Location data for words and elements:
+++++

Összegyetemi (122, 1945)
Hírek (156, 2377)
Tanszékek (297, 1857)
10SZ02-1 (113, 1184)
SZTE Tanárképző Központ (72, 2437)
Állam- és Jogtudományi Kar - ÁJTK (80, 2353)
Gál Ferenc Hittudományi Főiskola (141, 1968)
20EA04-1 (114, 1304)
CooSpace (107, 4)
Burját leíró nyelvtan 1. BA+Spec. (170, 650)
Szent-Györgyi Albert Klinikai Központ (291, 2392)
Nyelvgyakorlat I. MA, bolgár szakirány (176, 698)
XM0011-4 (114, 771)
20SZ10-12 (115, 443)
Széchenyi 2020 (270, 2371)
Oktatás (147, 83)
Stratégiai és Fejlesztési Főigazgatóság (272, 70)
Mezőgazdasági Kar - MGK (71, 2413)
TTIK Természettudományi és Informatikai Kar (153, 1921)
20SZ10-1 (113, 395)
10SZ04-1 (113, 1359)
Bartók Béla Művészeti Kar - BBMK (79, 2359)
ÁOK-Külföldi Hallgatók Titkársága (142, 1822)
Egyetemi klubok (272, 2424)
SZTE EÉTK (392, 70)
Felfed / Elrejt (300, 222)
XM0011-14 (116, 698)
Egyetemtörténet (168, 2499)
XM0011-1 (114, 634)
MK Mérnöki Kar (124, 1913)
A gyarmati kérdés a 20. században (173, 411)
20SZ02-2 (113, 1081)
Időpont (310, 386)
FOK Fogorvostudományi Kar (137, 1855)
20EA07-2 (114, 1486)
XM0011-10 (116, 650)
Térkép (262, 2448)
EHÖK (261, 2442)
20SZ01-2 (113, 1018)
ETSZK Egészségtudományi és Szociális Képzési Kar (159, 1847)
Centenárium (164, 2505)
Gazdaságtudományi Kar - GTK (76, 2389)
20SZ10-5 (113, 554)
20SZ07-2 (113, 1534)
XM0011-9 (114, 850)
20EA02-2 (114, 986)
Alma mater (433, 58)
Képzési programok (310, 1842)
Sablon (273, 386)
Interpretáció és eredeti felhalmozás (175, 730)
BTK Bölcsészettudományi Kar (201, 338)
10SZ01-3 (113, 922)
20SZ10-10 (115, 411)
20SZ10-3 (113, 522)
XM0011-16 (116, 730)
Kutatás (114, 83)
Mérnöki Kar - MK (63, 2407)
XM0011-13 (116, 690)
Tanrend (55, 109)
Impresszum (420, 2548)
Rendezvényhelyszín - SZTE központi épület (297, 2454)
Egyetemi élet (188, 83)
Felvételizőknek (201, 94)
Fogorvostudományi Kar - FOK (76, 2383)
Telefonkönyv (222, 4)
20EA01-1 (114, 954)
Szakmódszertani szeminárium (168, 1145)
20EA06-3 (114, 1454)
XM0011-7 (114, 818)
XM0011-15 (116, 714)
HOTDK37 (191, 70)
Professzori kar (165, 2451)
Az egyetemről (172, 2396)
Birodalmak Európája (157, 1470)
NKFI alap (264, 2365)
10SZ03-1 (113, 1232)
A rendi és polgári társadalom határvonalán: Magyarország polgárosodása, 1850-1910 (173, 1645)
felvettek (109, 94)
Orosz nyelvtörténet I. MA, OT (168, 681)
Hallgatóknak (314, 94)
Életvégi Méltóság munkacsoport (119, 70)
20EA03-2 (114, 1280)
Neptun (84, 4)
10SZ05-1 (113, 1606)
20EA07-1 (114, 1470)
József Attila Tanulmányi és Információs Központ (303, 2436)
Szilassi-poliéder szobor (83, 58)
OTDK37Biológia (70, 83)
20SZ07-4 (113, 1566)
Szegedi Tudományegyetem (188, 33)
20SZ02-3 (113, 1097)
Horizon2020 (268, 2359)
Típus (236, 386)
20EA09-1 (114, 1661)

+++++

> **Problem description**
Copy every item above word for word, without altering anything.

> **Expected answer**
Összegyetemi (122, 1945)
Hírek (156, 2377)
Tanszékek (297, 1857)
10SZ02-1 (113, 1184)
SZTE Tanárképző Központ (72, 2437)
Állam- és Jogtudományi Kar - ÁJTK (80, 2353)
Gál Ferenc Hittudományi Főiskola (141, 1968)
20EA04-1 (114, 1304)
CooSpace (107, 4)
Burját leíró nyelvtan 1. BA+Spec. (170, 650)
Szent-Györgyi Albert Klinikai Központ (291, 2392)
Nyelvgyakorlat I. MA, bolgár szakirány (176, 698)
XM0011-4 (114, 771)
20SZ10-12 (115, 443)
Széchenyi 2020 (270, 2371)
Oktatás (147, 83)
Stratégiai és Fejlesztési Főigazgatóság (272, 70)
Mezőgazdasági Kar - MGK (71, 2413)
TTIK Természettudományi és Informatikai Kar (153, 1921)
20SZ10-1 (113, 395)
10SZ04-1 (113, 1359)
Bartók Béla Művészeti Kar - BBMK (79, 2359)
ÁOK-Külföldi Hallgatók Titkársága (142, 1822)
Egyetemi klubok (272, 2424)
SZTE EÉTK (392, 70)
Felfed / Elrejt (300, 222)
XM0011-14 (116, 698)
Egyetemtörténet (168, 2499)
XM0011-1 (114, 634)
MK Mérnöki Kar (124, 1913)
A gyarmati kérdés a 20. században (173, 411)
20SZ02-2 (113, 1081)
Időpont (310, 386)
FOK Fogorvostudományi Kar (137, 1855)
20EA07-2 (114, 1486)
XM0011-10 (116, 650)
Térkép (262, 2448)
EHÖK (261, 2442)
20SZ01-2 (113, 1018)
ETSZK Egészségtudományi és Szociális Képzési Kar (159, 1847)
Centenárium (164, 2505)
Gazdaságtudományi Kar - GTK (76, 2389)
20SZ10-5 (113, 554)
20SZ07-2 (113, 1534)
XM0011-9 (114, 850)
20EA02-2 (114, 986)
Alma mater (433, 58)
Képzési programok (310, 1842)
Sablon (273, 386)
Interpretáció és eredeti felhalmozás (175, 730)
BTK Bölcsészettudományi Kar (201, 338)
10SZ01-3 (113, 922)
20SZ10-10 (115, 411)
20SZ10-3 (113, 522)
XM0011-16 (116, 730)
Kutatás (114, 83)
Mérnöki Kar - MK (63, 2407)
XM0011-13 (116, 690)
Tanrend (55, 109)
Impresszum (420, 2548)
Rendezvényhelyszín - SZTE központi épület (297, 2454)
Egyetemi élet (188, 83)
Felvételizőknek (201, 94)
Fogorvostudományi Kar - FOK (76, 2383)
Telefonkönyv (222, 4)
20EA01-1 (114, 954)
Szakmódszertani szeminárium (168, 1145)
20EA06-3 (114, 1454)
XM0011-7 (114, 818)
XM0011-15 (116, 714)
HOTDK37 (191, 70)
Professzori kar (165, 2451)
Az egyetemről (172, 2396)
Birodalmak Európája (157, 1470)
NKFI alap (264, 2365)
10SZ03-1 (113, 1232)
A rendi és polgári társadalom határvonalán: Magyarország polgárosodása, 1850-1910 (173, 1645)
felvettek (109, 94)
Orosz nyelvtörténet I. MA, OT (168, 681)
Hallgatóknak (314, 94)
Életvégi Méltóság munkacsoport (119, 70)
20EA03-2 (114, 1280)
Neptun (84, 4)
10SZ05-1 (113, 1606)
20EA07-1 (114, 1470)
József Attila Tanulmányi és Információs Központ (303, 2436)
Szilassi-poliéder szobor (83, 58)
OTDK37Biológia (70, 83)
20SZ07-4 (113, 1566)
Szegedi Tudományegyetem (188, 33)
20SZ02-3 (113, 1097)
Horizon2020 (268, 2359)
Típus (236, 386)
20EA09-1 (114, 1661)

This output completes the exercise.